Structural Insights into Native Intact Mycobacterium abscessus by Conventional and Ultrahigh-field solid-state NMR at 1.2 GHz

We present an ultrahigh-field magic-angle spinning (MAS) solid-state NMR (ssNMR) study to characterize intact nontuberculous mycobacteria (NTM) at the molecular level. Hydrated and dried whole-cell Mycobacterium abscessus samples were investigated by combining conventional high-field ssNMR at 750 MHz with ultrahigh-field ssNMR at 1.2 GHz and ultrafast MAS at 100 kHz. To improve sensitivity and enable multidimensional experiments, 13C/15N isotope labeling was performed after growth in synthetic cystic fibrosis medium (SCFM). We utilized 1D 13C and multidimensional 1H-13C and 13C-13C ssNMR experiments to characterize the chemical composition, dynamics, and structural organization of the M. abscessus cell envelope. The isotope-labeling efficiency was found to be non-uniform across different molecular classes, with high incorporation into polysaccharides and lower incorporation into lipid and peptide-associated signals. INEPT- and CP-based experiments selectively probed flexible and rigid fractions of the samples, revealing substantial differences in linewidth, dynamics, and sensitivity between hydrated and dried preparations. Conventional 750 MHz experiments provided high-resolution multidimensional spectra and enabled identification of distinct chemical environments associated with peptidoglycan, arabinogalactan, mycolic acids, lipids, and peptide-associated components.

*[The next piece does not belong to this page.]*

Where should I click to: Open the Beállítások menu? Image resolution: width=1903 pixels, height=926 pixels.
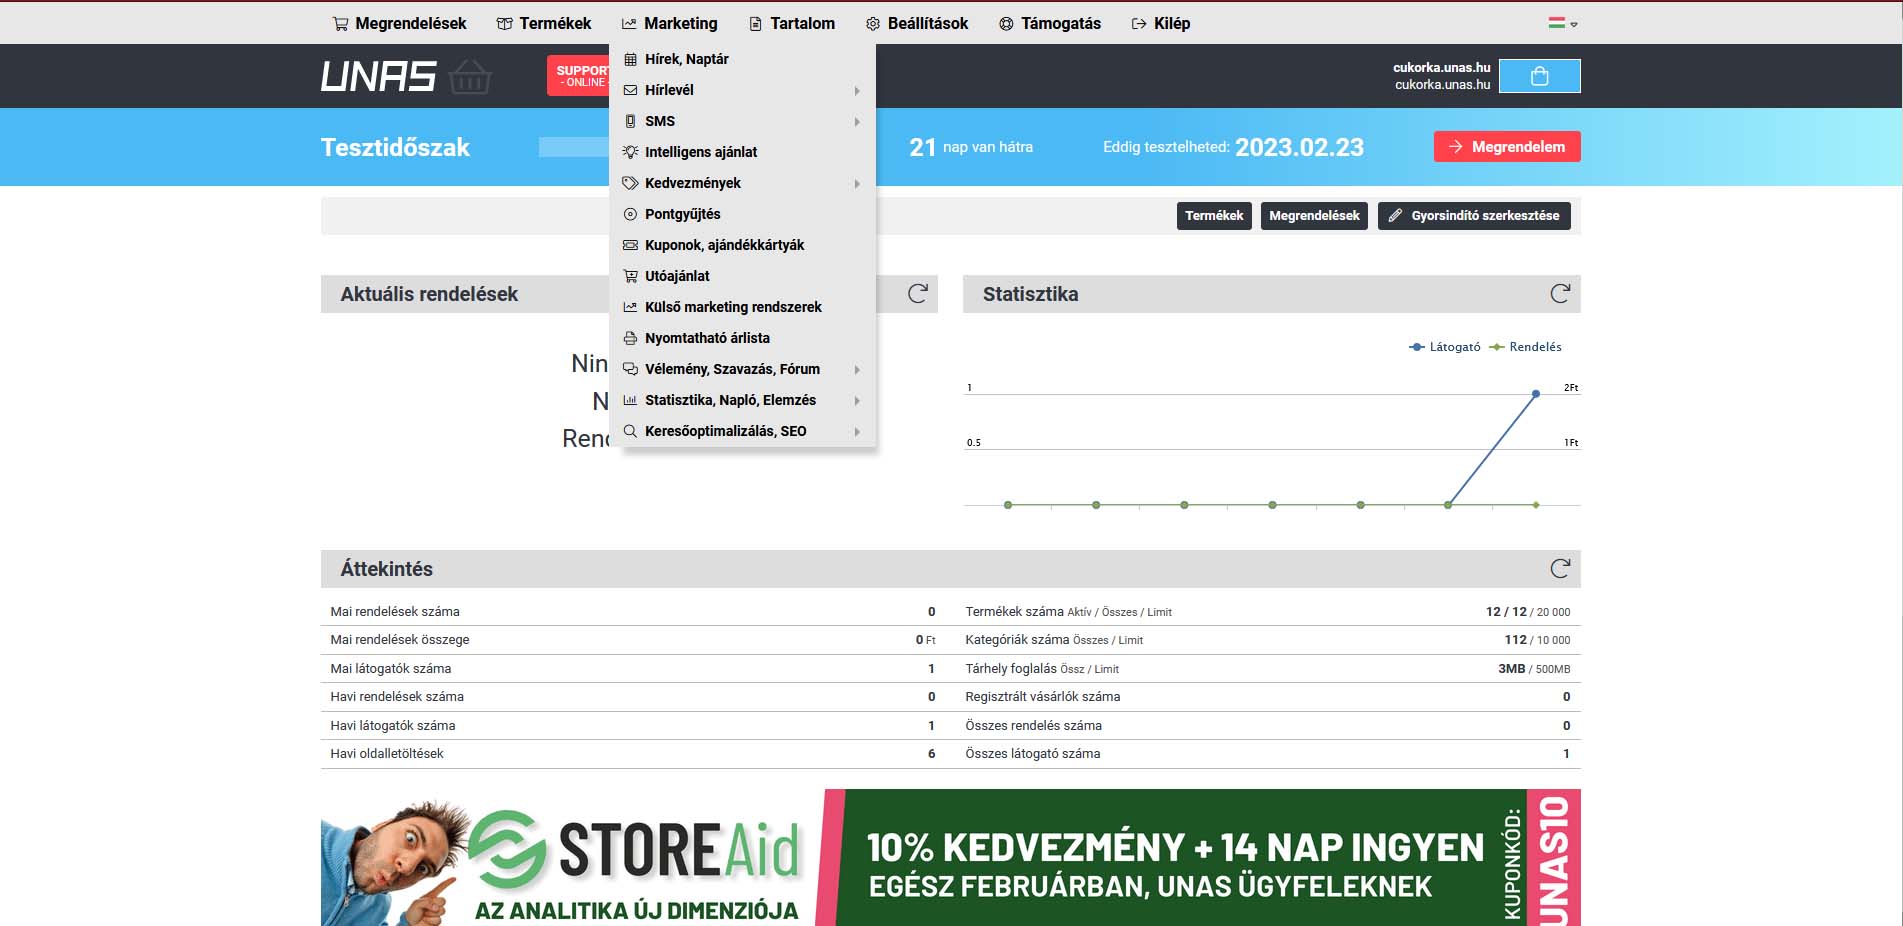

Ultrahigh-field ssNMR at 1.2 GHz combined with ultrafast MAS and 1H detection substantially improved spectral resolution and sensitivity in particular per mg of sample amount, allowing detection of weak and previously unresolved resonances, including polysaccharide and possible nucleic-acid-associated signals. Together, these results demonstrate that ultra-high-field and ultrafast-MAS ssNMR enables detailed characterization of intact NTM cell envelopes under near-native conditions and provides a framework for future molecular investigations of antimicrobial interactions.